The trouble is that fgetc() and its relatives return an int, not a char:
If the end-of-file indicator for the input stream pointed to by stream is not set and a
next character is present, the fgetc function obtains that character as an unsigned char converted to an int and advances the associated file position indicator for the
stream (if defined).
If the end-of-file indicator for the stream is set, or if the stream is at end-of-file, the end-of-
file indicator for the stream is set and the fgetc function returns EOF.
It has to return every possible valid character value and a distinct value, EOF (which is negative, and usually but not necessarily -1).
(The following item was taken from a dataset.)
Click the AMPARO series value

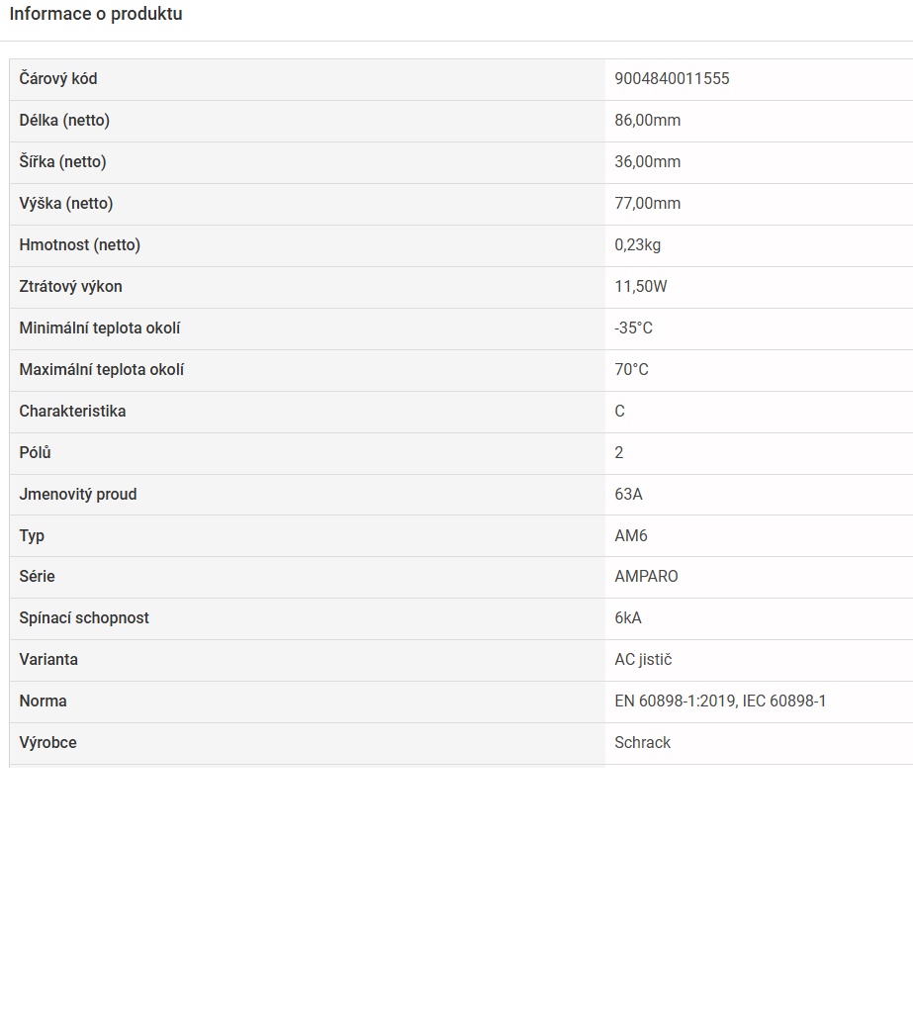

When you read the value into a char instead of an int, one of two undesirable things happens:
If plain char is unsigned, then you never get a value equal to EOF, so the loop never terminates.
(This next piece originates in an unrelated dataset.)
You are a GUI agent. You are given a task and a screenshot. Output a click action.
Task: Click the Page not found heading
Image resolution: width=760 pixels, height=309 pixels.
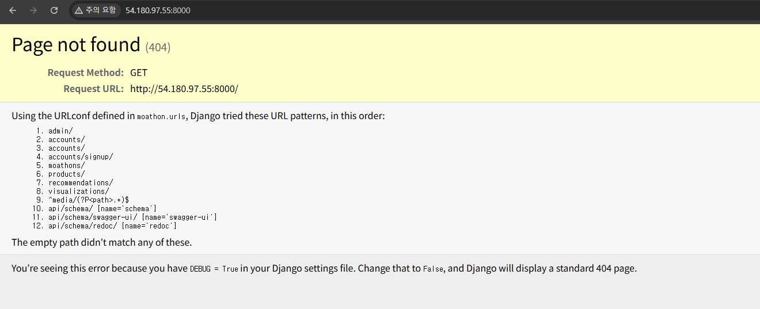point(76,45)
If plain char is signed, then you can mistake a legitimate character, 0xFF (often ÿ, y-umlaut, U+00FF, LATIN SMALL LETTER Y WITH DIAERESIS) is treated the same as EOF, so you detect EOF prematurely.
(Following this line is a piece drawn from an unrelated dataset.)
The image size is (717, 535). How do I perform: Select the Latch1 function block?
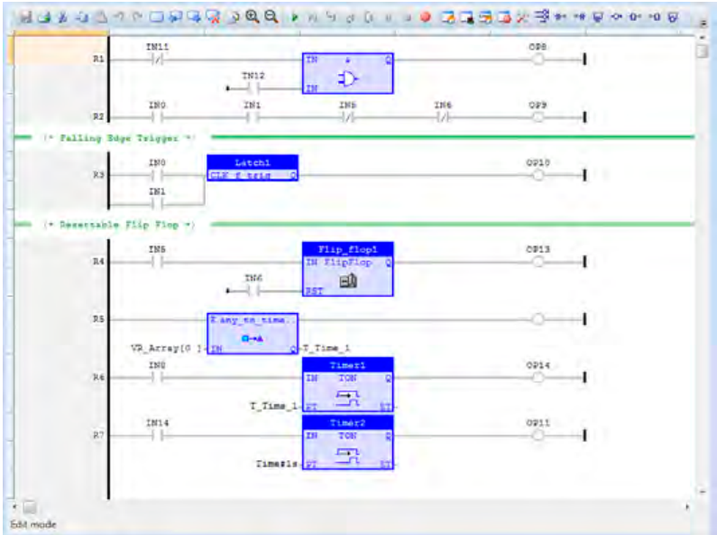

Either way, it is not good.
The Fix
The fix is to use int c; instead of char c;.
Incidentally, the fopen() call should not compile:
FILE *f = fopen('/path/to/some/file', 'rb');
should be:
FILE *f = fopen("/path/to/some/file", "rb");
Always check the result of fopen(); of all the I/O functions, it is more prone to failure than almost any other (not through its own fault, but because the user or programmer makes a mistake with the file name).
This is the culprit:
char c;
Please change it to:
int c;
The return type of fgetc is int, not char. You get strange behavior when you convert int to char in some platforms.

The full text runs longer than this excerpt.